» **WORKING DATA**
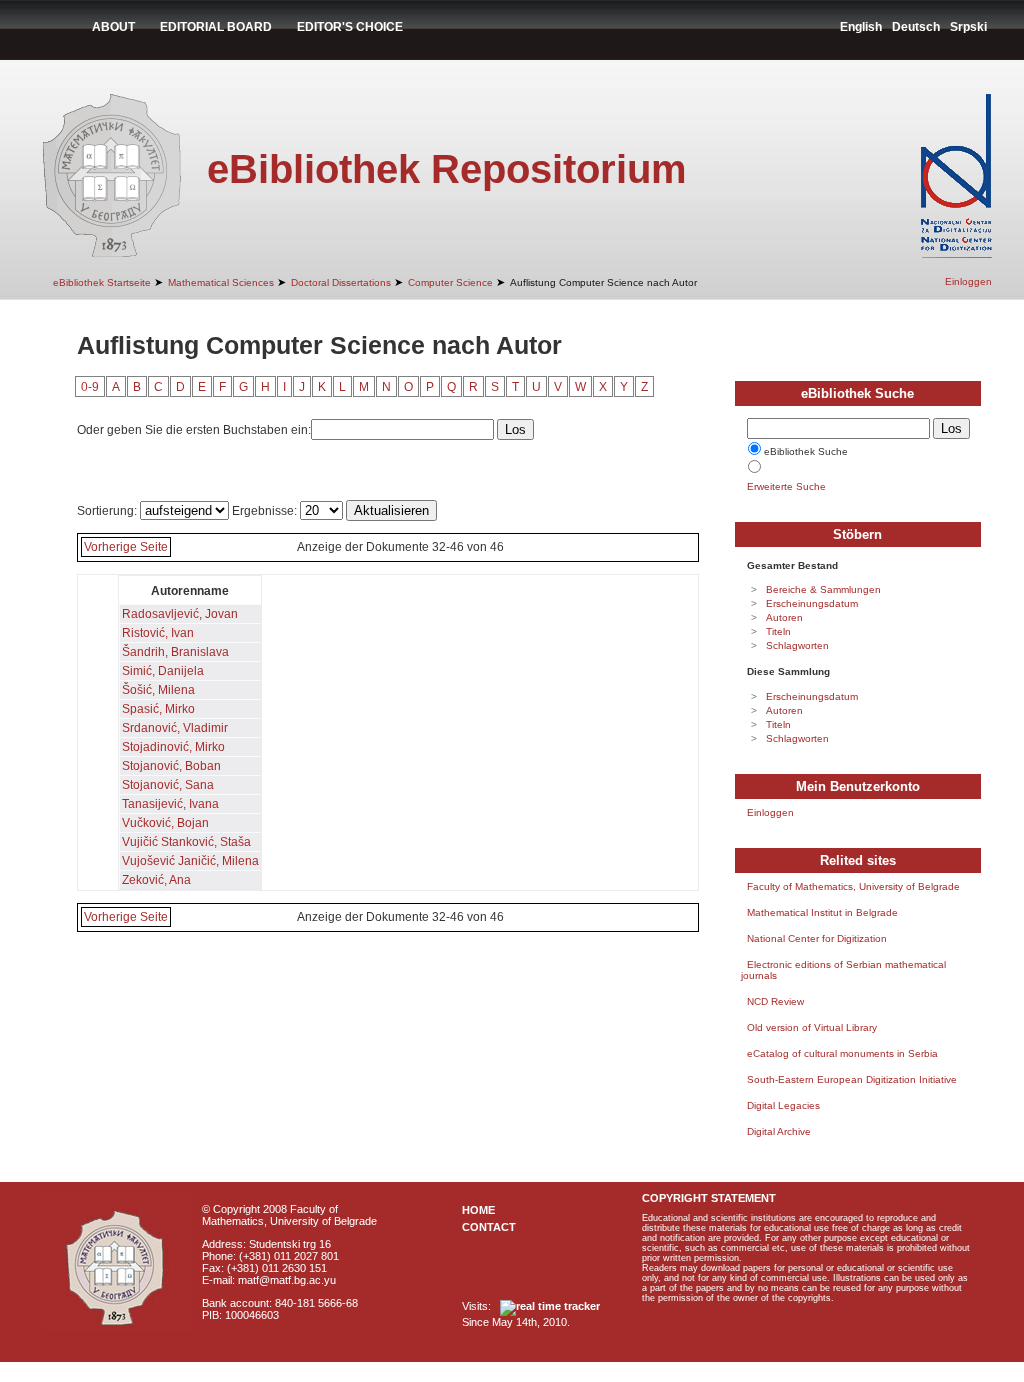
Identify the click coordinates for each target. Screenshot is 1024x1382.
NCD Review (775, 1001)
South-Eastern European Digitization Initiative (852, 1079)
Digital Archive (779, 1131)
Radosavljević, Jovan (180, 614)
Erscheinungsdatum (812, 603)
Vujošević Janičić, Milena (190, 861)
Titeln (778, 631)
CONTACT (489, 1227)
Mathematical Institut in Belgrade (822, 912)
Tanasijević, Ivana (170, 804)
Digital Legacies (783, 1105)
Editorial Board (216, 27)
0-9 (90, 387)
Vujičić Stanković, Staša (186, 842)
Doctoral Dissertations (341, 282)
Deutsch (916, 27)
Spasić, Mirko (158, 709)
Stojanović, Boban (171, 766)
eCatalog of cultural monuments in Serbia (842, 1053)
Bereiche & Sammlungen (823, 589)
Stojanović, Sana (168, 785)
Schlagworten (797, 645)
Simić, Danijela (163, 671)
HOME (478, 1210)
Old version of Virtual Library (812, 1027)
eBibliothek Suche (806, 451)
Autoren (784, 617)
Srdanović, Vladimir (175, 728)
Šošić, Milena (158, 690)
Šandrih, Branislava (175, 652)
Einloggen (968, 281)
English (861, 27)
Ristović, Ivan (158, 633)
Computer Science (450, 282)
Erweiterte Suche (786, 486)
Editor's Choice (350, 27)
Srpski (968, 27)
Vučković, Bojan (165, 823)
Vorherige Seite (126, 547)
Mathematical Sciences (221, 282)
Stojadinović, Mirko (173, 747)
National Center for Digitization (817, 938)
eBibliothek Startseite (102, 282)
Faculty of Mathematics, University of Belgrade (853, 886)
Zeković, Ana (156, 880)
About (113, 27)
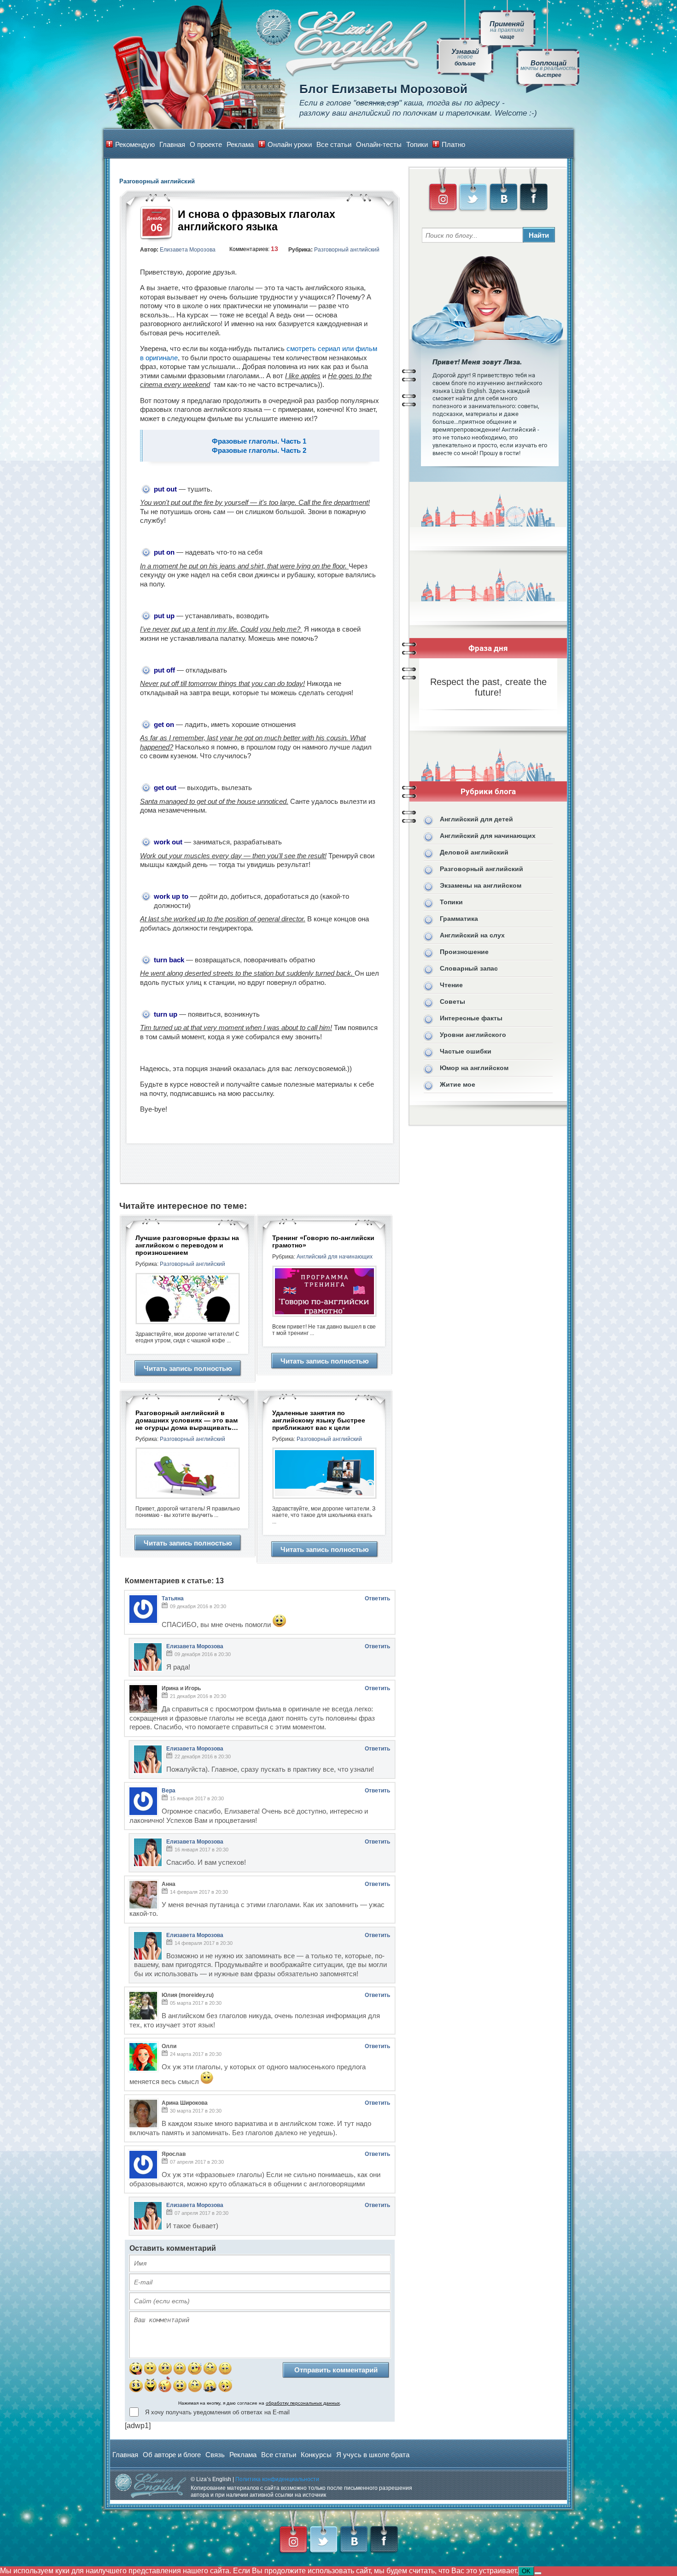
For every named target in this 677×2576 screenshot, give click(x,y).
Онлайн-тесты (379, 144)
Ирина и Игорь (181, 1688)
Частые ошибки (465, 1051)
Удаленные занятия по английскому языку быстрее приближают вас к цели (318, 1420)
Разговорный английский (346, 249)
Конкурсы (316, 2455)
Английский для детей (476, 819)
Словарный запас (469, 968)
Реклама (240, 144)
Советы (452, 1001)
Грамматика (459, 918)
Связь (215, 2455)
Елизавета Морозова (188, 249)
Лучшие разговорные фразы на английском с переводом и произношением (187, 1245)
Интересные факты (471, 1018)
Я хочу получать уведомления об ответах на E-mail (217, 2412)
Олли (169, 2046)
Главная (172, 144)
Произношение (464, 951)
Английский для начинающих (335, 1256)
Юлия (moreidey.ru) (188, 1995)
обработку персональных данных (303, 2403)
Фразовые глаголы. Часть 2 (260, 450)
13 (274, 248)
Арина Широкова (185, 2103)
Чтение (451, 985)
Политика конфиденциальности (277, 2479)
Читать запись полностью (188, 1368)
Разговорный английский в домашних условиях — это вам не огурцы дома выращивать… (186, 1420)
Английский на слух (472, 935)
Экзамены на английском (480, 885)
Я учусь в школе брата (372, 2455)
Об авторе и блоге (172, 2455)
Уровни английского (473, 1034)
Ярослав (174, 2154)
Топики (417, 144)
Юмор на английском (474, 1067)
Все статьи (333, 144)
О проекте (206, 144)
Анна (168, 1884)
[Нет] (538, 2573)
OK (526, 2571)
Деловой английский (474, 852)
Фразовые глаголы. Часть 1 (260, 441)
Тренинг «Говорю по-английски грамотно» (323, 1241)
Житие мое (457, 1084)
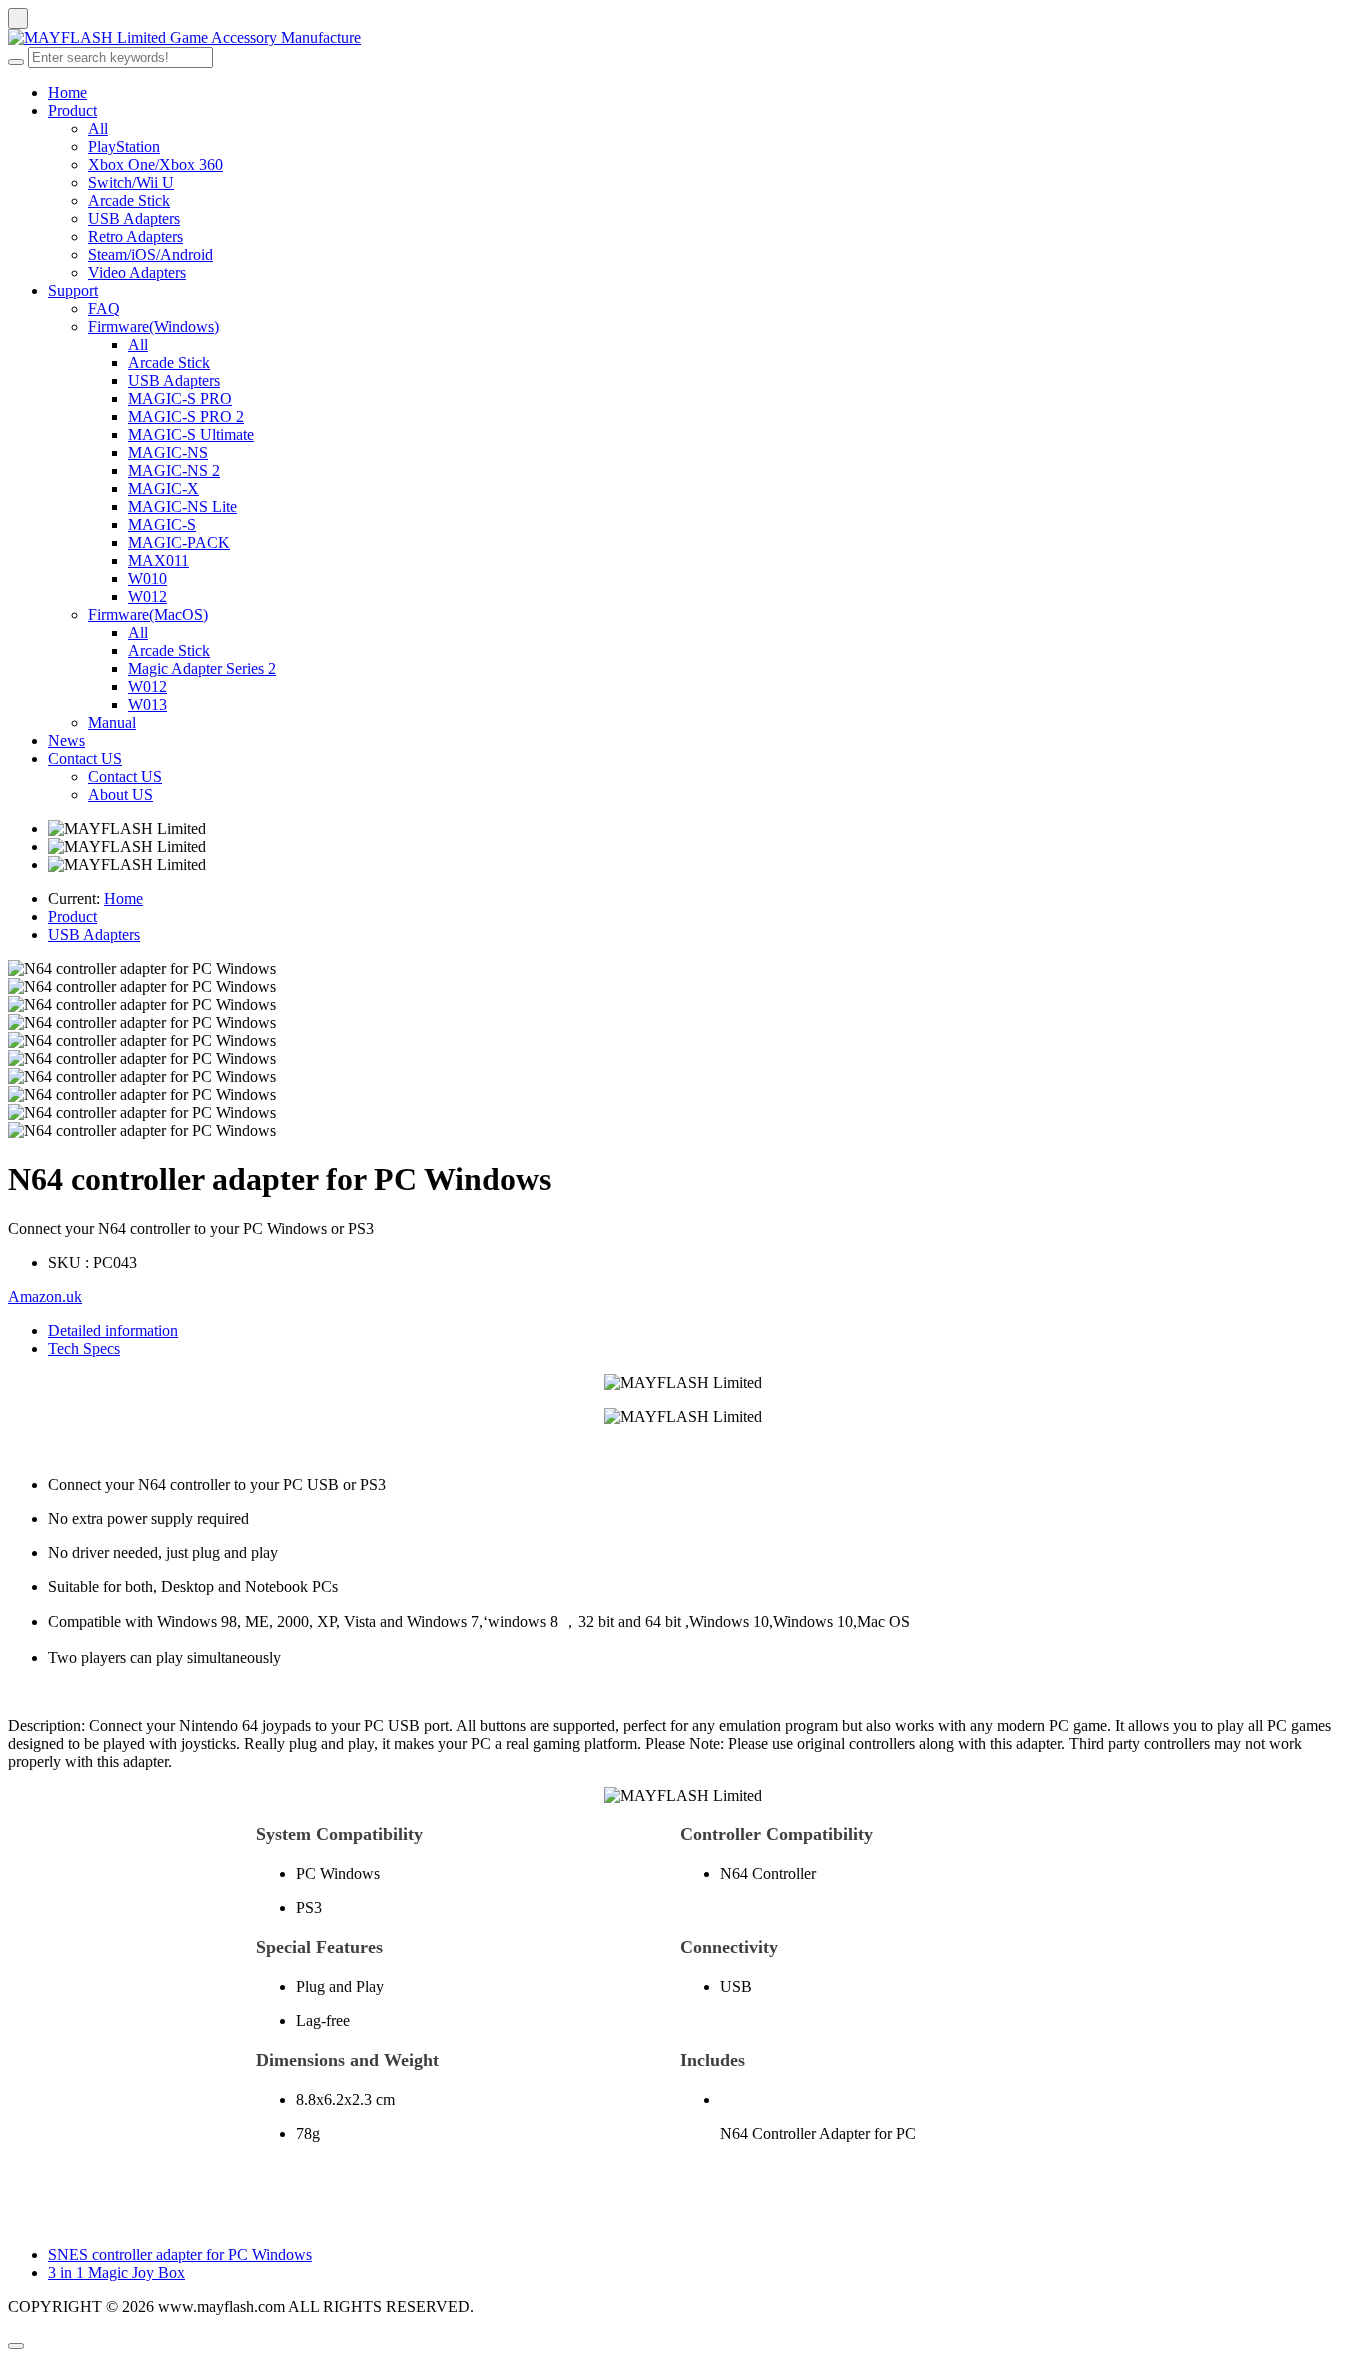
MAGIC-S (162, 524)
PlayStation (124, 146)
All (98, 128)
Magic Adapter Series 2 (202, 668)
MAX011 (158, 560)
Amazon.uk (45, 1296)
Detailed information (113, 1330)
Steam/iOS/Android (150, 254)
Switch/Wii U (131, 182)
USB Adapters (134, 218)
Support (73, 290)
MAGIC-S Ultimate (191, 434)
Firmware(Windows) (153, 326)
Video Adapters (137, 272)
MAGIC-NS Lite (182, 506)
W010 (147, 578)
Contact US (85, 758)
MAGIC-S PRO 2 (186, 416)
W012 (147, 596)
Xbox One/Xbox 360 (155, 164)
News (66, 740)
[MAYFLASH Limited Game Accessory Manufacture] (683, 38)
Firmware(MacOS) (148, 614)
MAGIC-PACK (179, 542)
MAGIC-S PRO (180, 398)
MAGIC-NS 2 (174, 470)
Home (67, 92)
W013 (147, 704)
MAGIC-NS (168, 452)
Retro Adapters (135, 236)
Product (72, 110)
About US (120, 794)
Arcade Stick (129, 200)
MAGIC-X (163, 488)
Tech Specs (84, 1348)
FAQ (104, 308)
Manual (112, 722)
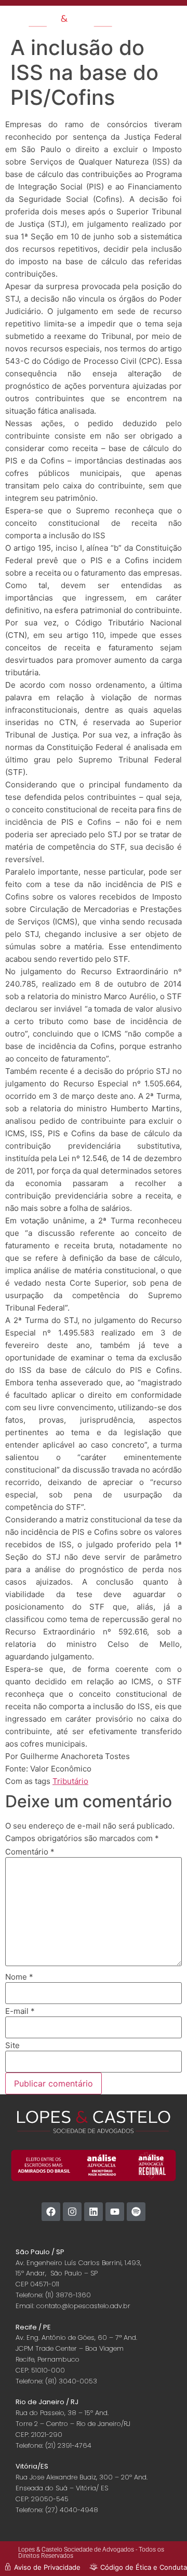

» **WHAT TO WORK ON**
Copy every line of the entries above in which "Milena" occurs.

» **RESPONSE AREA**
Vujošević Janičić, Milena (190, 861)
Šošić, Milena (158, 690)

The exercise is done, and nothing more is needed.